Does my small business need a blog?
My recap of the event will likely take several blog posts. I soaked up so much information given in the two days. This post will focus on the Content Marketing Workshop before the main conference began. Quinn Whissen from Vertical Measures was an engaging presenter, and I’ve got a pile of notes to share.
Why Does My Small Business Need a Blog?
Yes, yes it does. (First, I’m assuming you have a website. If you don’t, get one, you need it.) That your business needs a blog was my main takeaway from this workshop. Not only does your small business need a blog, but you need to update it regularly. Doing so will reward you.
Companies that blog 15x per month get 5x more traffic to their site
That’s huge, right? Okay, I don’t expect you to click away and to install WordPress on your website based on one statistic. So I’ll throw a few more at you.
93% of all consumers use search prior to making a purchase
86% of searchers conduct non-branded queries
90%+ of buyers click on organic links vs. the sponsored ad
Just about everyone does it. People go online and research products and services before they buy. They look at general information about their purchase, reviews, comparisons and more. By the time they talk to your company, they have a good idea of what they want.

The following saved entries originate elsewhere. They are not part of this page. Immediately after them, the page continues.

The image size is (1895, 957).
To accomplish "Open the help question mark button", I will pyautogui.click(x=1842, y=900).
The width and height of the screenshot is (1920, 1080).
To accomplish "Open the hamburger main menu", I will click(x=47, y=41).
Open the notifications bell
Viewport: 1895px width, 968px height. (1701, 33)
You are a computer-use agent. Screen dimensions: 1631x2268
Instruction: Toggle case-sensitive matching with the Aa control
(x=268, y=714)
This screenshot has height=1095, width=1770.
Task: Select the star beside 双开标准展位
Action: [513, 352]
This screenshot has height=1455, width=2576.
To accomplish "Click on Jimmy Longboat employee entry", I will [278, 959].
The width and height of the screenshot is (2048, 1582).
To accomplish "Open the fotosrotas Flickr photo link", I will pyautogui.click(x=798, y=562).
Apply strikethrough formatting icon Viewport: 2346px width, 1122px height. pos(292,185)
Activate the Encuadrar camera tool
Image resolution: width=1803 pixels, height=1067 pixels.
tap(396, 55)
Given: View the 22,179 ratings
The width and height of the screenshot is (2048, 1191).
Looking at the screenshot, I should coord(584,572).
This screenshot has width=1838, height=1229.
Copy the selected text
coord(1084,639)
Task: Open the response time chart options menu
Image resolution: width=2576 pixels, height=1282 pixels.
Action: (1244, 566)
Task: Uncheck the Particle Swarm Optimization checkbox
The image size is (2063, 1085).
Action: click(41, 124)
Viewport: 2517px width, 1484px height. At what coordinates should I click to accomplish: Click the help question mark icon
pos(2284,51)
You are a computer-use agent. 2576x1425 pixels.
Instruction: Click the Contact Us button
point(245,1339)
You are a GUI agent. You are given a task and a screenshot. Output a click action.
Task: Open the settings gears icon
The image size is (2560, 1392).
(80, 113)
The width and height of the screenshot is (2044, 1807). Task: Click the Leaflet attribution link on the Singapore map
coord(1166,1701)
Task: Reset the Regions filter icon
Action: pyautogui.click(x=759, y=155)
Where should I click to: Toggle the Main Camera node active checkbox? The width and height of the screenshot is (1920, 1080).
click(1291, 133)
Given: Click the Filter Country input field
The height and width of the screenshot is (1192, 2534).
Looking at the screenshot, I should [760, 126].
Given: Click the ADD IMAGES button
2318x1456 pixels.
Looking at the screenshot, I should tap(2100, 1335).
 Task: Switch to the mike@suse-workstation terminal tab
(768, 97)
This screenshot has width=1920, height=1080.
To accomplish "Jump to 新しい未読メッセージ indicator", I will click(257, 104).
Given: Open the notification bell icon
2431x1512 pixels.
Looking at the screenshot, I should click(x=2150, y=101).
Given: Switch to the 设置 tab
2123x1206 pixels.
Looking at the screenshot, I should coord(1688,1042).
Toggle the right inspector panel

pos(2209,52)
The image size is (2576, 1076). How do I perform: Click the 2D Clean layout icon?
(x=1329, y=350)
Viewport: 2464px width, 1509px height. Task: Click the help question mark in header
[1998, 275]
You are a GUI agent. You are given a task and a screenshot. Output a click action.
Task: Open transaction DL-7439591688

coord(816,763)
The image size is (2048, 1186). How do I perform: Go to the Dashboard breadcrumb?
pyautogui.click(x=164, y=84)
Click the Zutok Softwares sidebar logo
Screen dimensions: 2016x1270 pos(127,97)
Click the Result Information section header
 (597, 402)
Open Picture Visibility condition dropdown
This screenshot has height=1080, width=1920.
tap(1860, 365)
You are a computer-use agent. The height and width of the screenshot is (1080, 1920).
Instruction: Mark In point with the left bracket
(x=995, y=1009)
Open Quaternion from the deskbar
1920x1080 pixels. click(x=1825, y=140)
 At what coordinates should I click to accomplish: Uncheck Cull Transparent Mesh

Content Marketing is about being the giver of information, not just the seller of products and services.
Need more? How about some case studies.
Case Study 1 – River Pools and Spas
Okay, here’s a great example of a business owner that turned around his business using content marketing. Marcus Sheridan’s pool business was in trouble. River Pools and Spas was in trouble. So Marcus started adding tons of informational content to his company’s website. Click over there and you’ll see all the information you need to make an informed decision on buying a pool.
Because Marcus’ company has all of this content available, when people research their pool purchase online, his site comes up, again and again, building brand awareness and trust.
How well did it work? Just one article got them $1.2 million in sales. If you’d like to hear more, Marcus talks about his content marketing success on this episode of the Social Media Marketing podcast. It’s only about 30 minutes and worth a listen. Or, if you prefer to read, try this interview post on Copyblogger.
Case Study 2 – Bill Belew
I lied. Bill offers you several case studies showing outstanding results from content marketing.
The first three cases are from his clients, a weight loss retreat company, a doctor and a professional speaker. All three already had sites in place, so the results came pretty fast for content marketing, in about 12 weeks.
The last three were from students in an MBA-level class Bill taught, Marketing with Social Media. The students started with nothing and built the websites in the course. They were told to write sixty short posts per month. That’s a lot of blogging!
It took a while longer, but these sites all saw increased and sustained traffic after five months or so. Starting from zero. You can see in each chart the point where the blogging finally paid off.
Okay, 60 pieces of content sound overwhelming. But remember the statistic above. Blog 15 times per month and get five times the traffic of companies that don’t blog. Maybe blogging is what will give your small business an edge over your competitor.
What Do I Blog About?
If you’re not used to writing, this one can stump you. But it doesn’t have to. Here’s a list of ideas to get you started.
- FAQ – Let’s uses Marcus’ example of frequently asked questions. Have everyone that works with customers and clients come up with as many questions as possible. These issues should keep you busy for a while!
- Comparisons – Compare the pros and cons of two of your products
- Industry News – Weekly or monthly curation post of industry news
- Interview experts in your field. You can even do these interviews by email.
- Guest posts – example: a grocery store might have a food blogger guest post and share a recipe
- Weekly specials – restaurants, post your weekly specials, but go in depth on why you are featuring these dishes (seasonal, local farms, guest chef, etc.)
- Tutorials – show your customers how to get the most out of your products
- Lists – people love lists! For example, a sporting goods store could post the top 10 places to go canoeing within 50 miles
- Trade shows – share the latest and greatest in your industry from any trade shows or events you’ve attended
By now you should be answering, “does my small business need a blog” with a resounding yes! So are you going to start one? If not, what’s holding you back?
P.S. I’m going to add a little pet peeve here. It used to drive me nuts when I worked for a media company and heard the old school journalists make this mistake. A blog is a collection of blog posts. You might start a blog for your restaurant. But you would write a blog post about your recent visit to the farmer’s market. Right? You’re writing a blog post. Not “I’m going to write a blog about that.” Got it? Good!